* Given passage:
Thank you
for the drip-drip-drip reminders to keep going down this rabbit hole every now and then. It’s all happening in front of our eyes but it’s so convoluted that the average global citizen has neither the time nor the energy to synthesize it. It’s sneaky that way.
I forced myself to sift through A brief explanation of the cathedral to understand what this bloke Curtis Yarvin is up to.
Which led to this recent article in The New Republic Where J.D. Vance Gets His Weird, Terrifying Techno-Authoritarian Ideas
In 2008, a software developer in San Francisco named Curtis Yarvin, writing under a pseudonym, proposed a horrific solution for people he deemed “not productive”: “convert them into biodiesel, which can help power the Muni buses.”
Yarvin, a self-described reactionary and extremist who was 35 years old at the time, clarified that he was “just kidding.” But then he continued, “The trouble with the biodiesel solution is that no one would want to live in a city whose public transportation was fueled, even just partly, by the distilled remains of its late underclass. However, it helps us describe the problem we are trying to solve. Our goal, in short, is a humane alternative to genocide. ”
Yarvin makes a big stink about it on his website, on several grounds. Still, in a subsequent blog response, he doesn’t deny this from the article:
He then concluded that the “best humane alternative to genocide” is to “virtualize” these people: Imprison them in “permanent solitary confinement” where, to avoid making them insane, they would be connected to an “immersive virtual-reality interface” so they could “experience a rich, fulfilling life in a completely imaginary world.”
To be fair, in Yarvin’s defense, in the blog response he pushes back on the idea that he’s directly influencing the Republican Party in the US.
Yet he doesn’t deny such morbid ideas, casting them as a kind of compassionate response:
Yes, Gil, as you see—my policy for the “homeless,” or whatever we are being ordered to call them these days, is a safe space where they cannot harm themselves or others, and their existence is physically and mentally healthy. Which, to be fair, you report!
He further pontificates by name-dropping
my good friend Jared Klickstein. If Jared looks a little funny , it’s because he chewed his whole lower lip off in a meth binge. Plastic surgery is amazing.

* Information shown:
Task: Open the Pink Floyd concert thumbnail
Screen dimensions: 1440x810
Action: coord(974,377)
==
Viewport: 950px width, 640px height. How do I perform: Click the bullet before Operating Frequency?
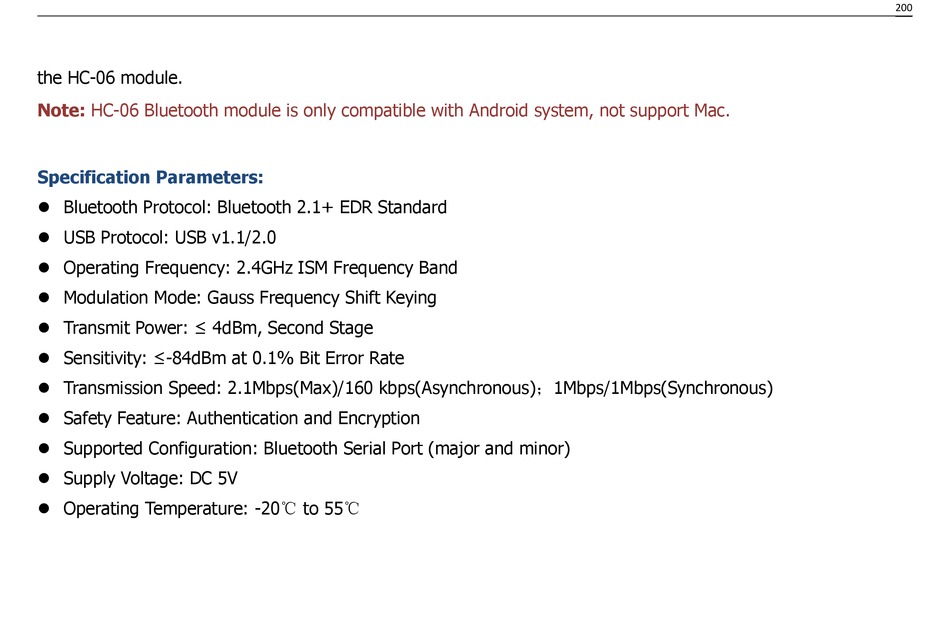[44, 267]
---
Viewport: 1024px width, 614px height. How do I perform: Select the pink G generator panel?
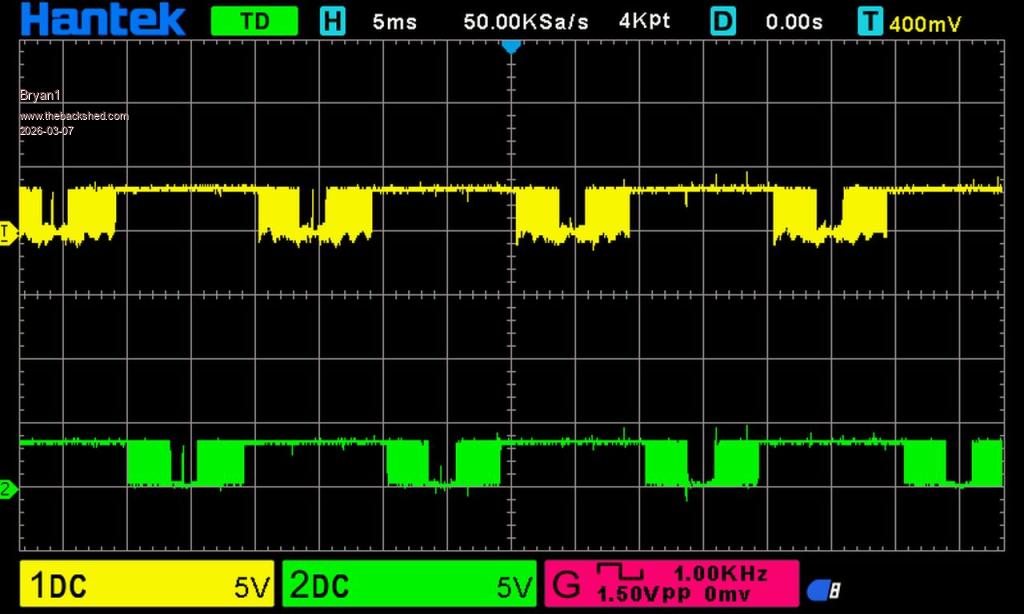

* What you will do:
a. In the Curtis Yarvin passage, how old was Yarvin in 2008?
b. Rewrite the Curtis Yarvin passage from "Yet he doesn’t" to "fair, you report!", renaming "safe space" as "secure place".
c. Render this sentence from the Curtis Yarvin passage in Spanish: "To be fair, in Yarvin’s defense, in the blog response he pushes back on the idea that he’s directly influencing the Republican Party in the US."
The records are material unrelated to the Curtis Yarvin passage.

* Exercise answers:
a. He was 35 years old.

b.
Yet he doesn’t deny such morbid ideas, casting them as a kind of compassionate response:
Yes, Gil, as you see—my policy for the “homeless,” or whatever we are being ordered to call them these days, is a secure place where they cannot harm themselves or others, and their existence is physically and mentally healthy. Which, to be fair, you report!

c. Para ser justos, en defensa de Yarvin, en la respuesta del blog él rechaza la idea de que esté influyendo directamente en el Partido Republicano de Estados Unidos.